Immediate conditions could slow adoption of precision agriculture, expert says
HURON — Farmers are becoming increasingly optimistic about the future of their industry, but they see the near future as fairly bleak.
A recent survey showed 71 percent of producers expected widespread good times over the next five years, a significant increase from October when 35 percent of producers expected a better future.
James Mintert, director of Purdue University's Center for Commercial Agriculture, presented those results to a crowd of about 140 people Wednesday at the 18th Annual Precision Agriculture Conference, hosted by South Dakota State University Extension, in Huron.
CCA has conducted surveys of about 400 farmers every month since October 2015. Mintert said the election of Republican Donald Trump as president has had an effect on the recent results.
"People tend to be more optimistic about the future, the more distant future, than the current situation of agriculture, which we think reflects some of the stress going on with respect to agriculture, the downturn in the commodity prices we've experienced," Mintert said.
In addition, 39 percent of survey respondents expected to be better off financially in one year, compared to 11 percent at the end of 2015 and 17 percent in October 2016.
That means about 2 out of 5 farmers expect to improve financially in the next 12 months, but the survey also showed about two-thirds think now is a bad time to buy buildings, machinery and other large investments. The number hasn't changed much since October 2015, and that could further delay the adoption of precision agriculture technology for some producers.
Precision agriculture is a way of managing farms for the best production and economics, said Laura Edwards, state climatologist with SDSU Extension. That can include adopting automated and GPS technologies to plant seeds more efficiently and evenly apply fertilizer.
More retailers are providing precision ag services, Mintert said. Only 12 percent were offering grid- or zone-soil sampling in 2000, but 41 percent offered it in 2015, with 54 percent expected in 2018. Satellite imagery offerings have also grown from 3 percent to an expected 28 percent.
Producers have followed suit, using GPS in their yield monitors and guidance systems at an expected rate of 59 and 64 percent, as estimated by retailers. That's a large uptick from 5 to 15 percent, respectively, in 2005, but Mintert said precision agriculture technology hasn't caught on as quickly as other developments, including hybrid corn and Roundup Ready soybeans.
Mintert believes people adopted the genetic modifications more easily because the change was as simple as buying a different bag of seeds and produced immediate, obvious benefits.
"Precision ag isn't quite that simple if you want to get the benefits," Mintert said.
Precision agriculture technology can be expensive, and it may not create an obvious increase in yields, but for a 2,000-acre corn farm, Mintert estimated an operation could invest $11,000 in equipment and receive a return of $17,800 by planting and using fertilizer more efficiently.
"The investment rule is if net present value is greater than the initial cost of investment, make the investment. It's a good investment," Mintert said.
But because precision agriculture can help producers avoid double planting and wasting seeds, some area farmers said the technology helped increase their yields, too.
Brett Anderson, of Groton; Brock Edgar, of Rockham; Louie Nigg, of Peever, and Lee Lichty, of Wessington, sat on a panel following Mintert's presentation to explain how adopting precision agriculture technologies benefited their operations.
"We probably over doubled our yields on our corn, so that by itself paid for it in one year," Edgar said.

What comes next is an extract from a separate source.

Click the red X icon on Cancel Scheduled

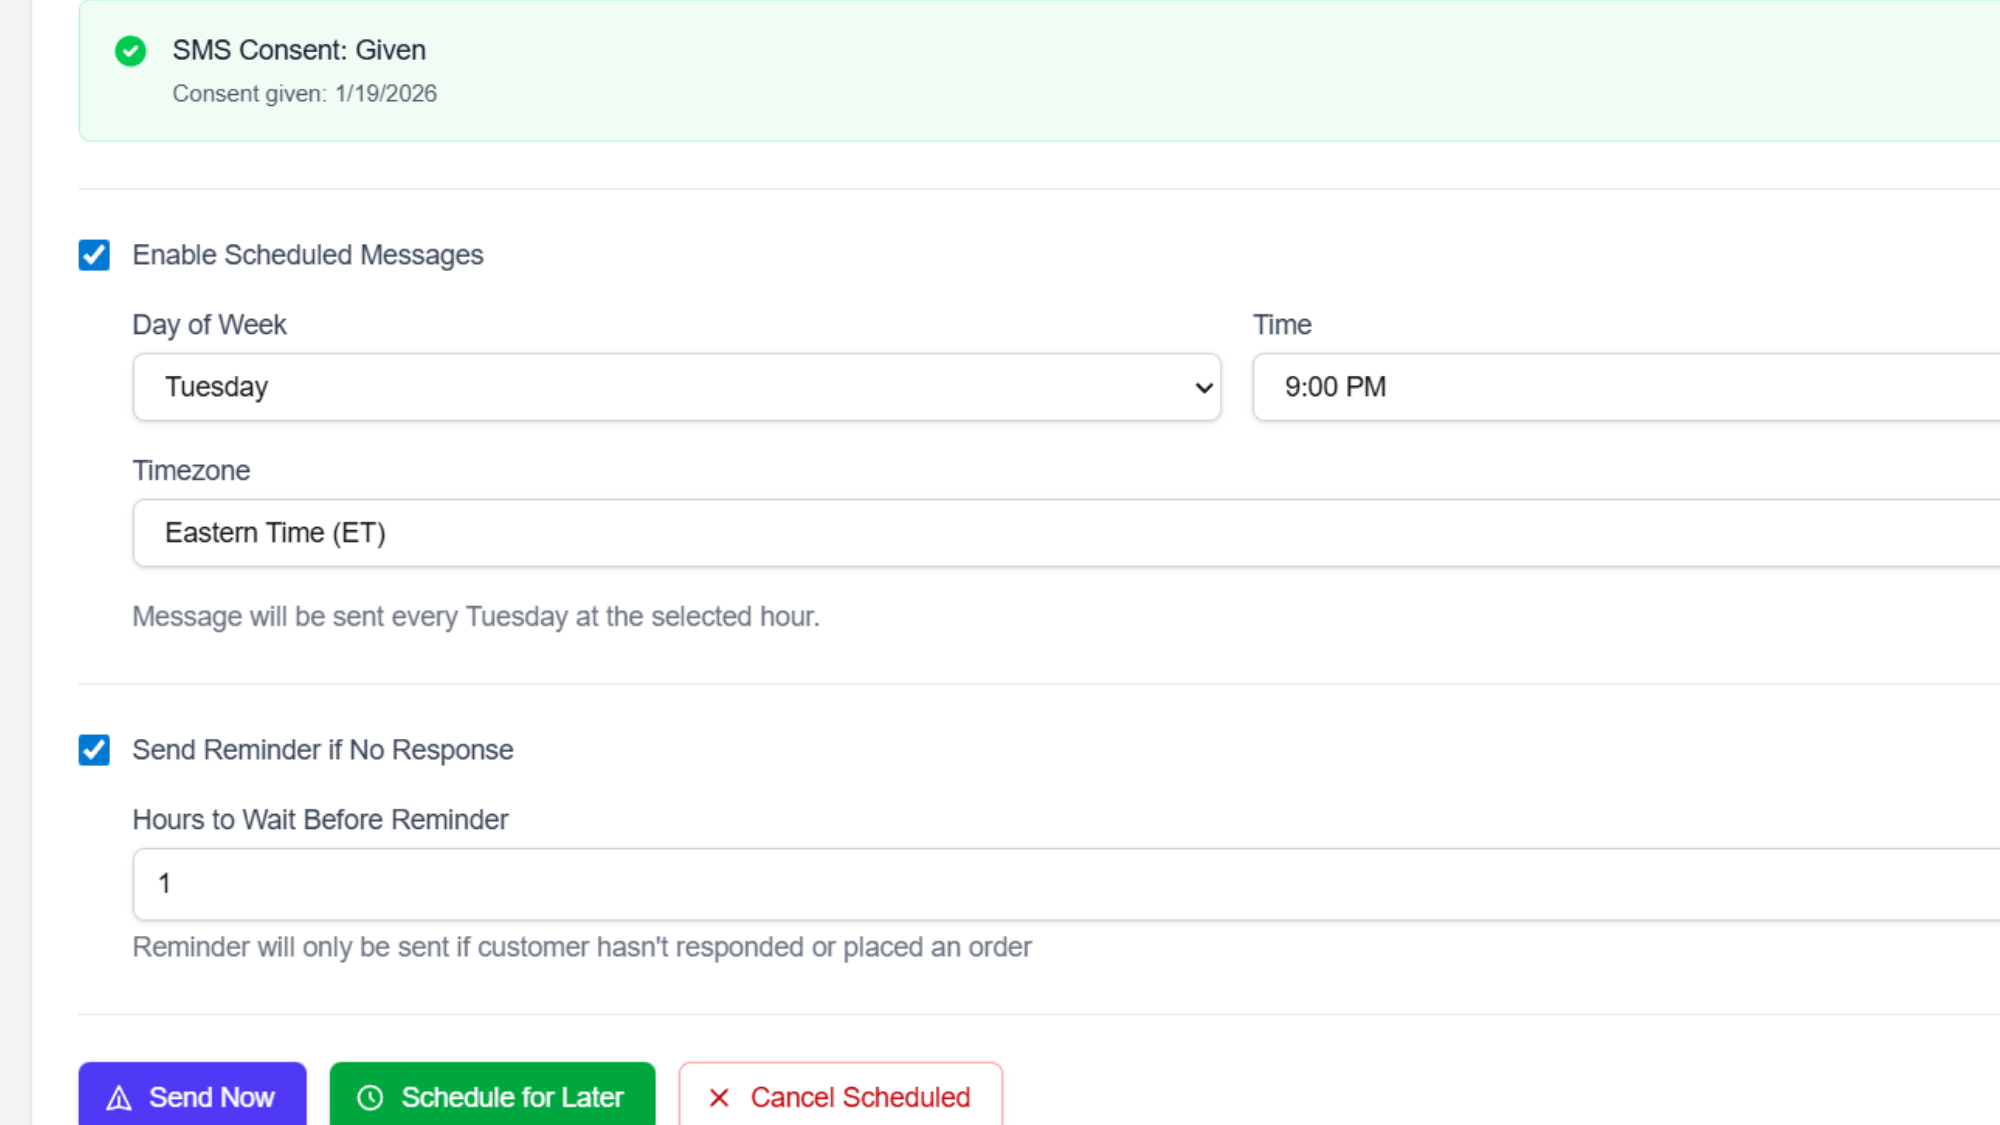[x=718, y=1097]
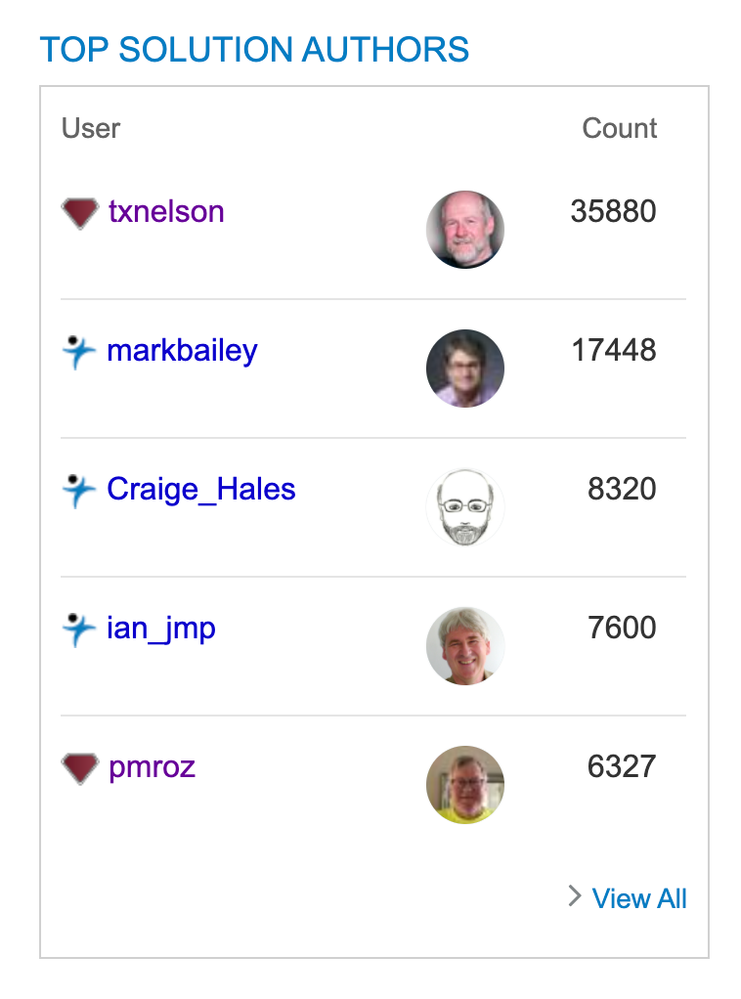741x999 pixels.
Task: Click the Count column header
Action: click(619, 128)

Edgar's fields went from producing 75 or 80 bushels of corn per acre to 120 or 135 thanks to seed savings, which was previously wasted or double planted.
The advanced technology also allows producers to monitor every aspect of the operation, and Edgar said it makes the planting process easy.
"You sit in it for 16, 18 hours a day, you can see these things on these monitors. You've got nothing to do in there anyway," Edgar said.
Anderson said adopting precision agriculture doesn't have to be expensive. He said the secondary market is strong, so farmers should be able to find used equipment. Lichty, on the other hand, slowly purchased different pieces to add to his operation.
No matter how a producer wants to go about it, Nigg recommended taking the leap and start reaping the benefits of more accurate planting.
"You've just got to get it into your head that you've got to go forward with technology. You know it's going to work. You know it's going to pay for itself in the long run just to have all the information at your fingertips that you can monitor," Nigg said. "Do a little every year, just keep up with progression, not just trying to maintain, just always trying new things."
This was the first time the conference was held in Huron, Edwards said. For 17 years, Aberdeen played host, but vendors and organizers wanted to reach a new audience.
As many as 225 people attended the conference in recent years in Aberdeen, but Edwards doesn't know where they conference will be held next year. Among the 140 in attendance Wednesday were 50 students and 16 vendors.
"Hopefully this conference will spur on some thought on how folks can think about return of investment and how much it will cost to invest in different technologies, both hardware and software," Edwards said.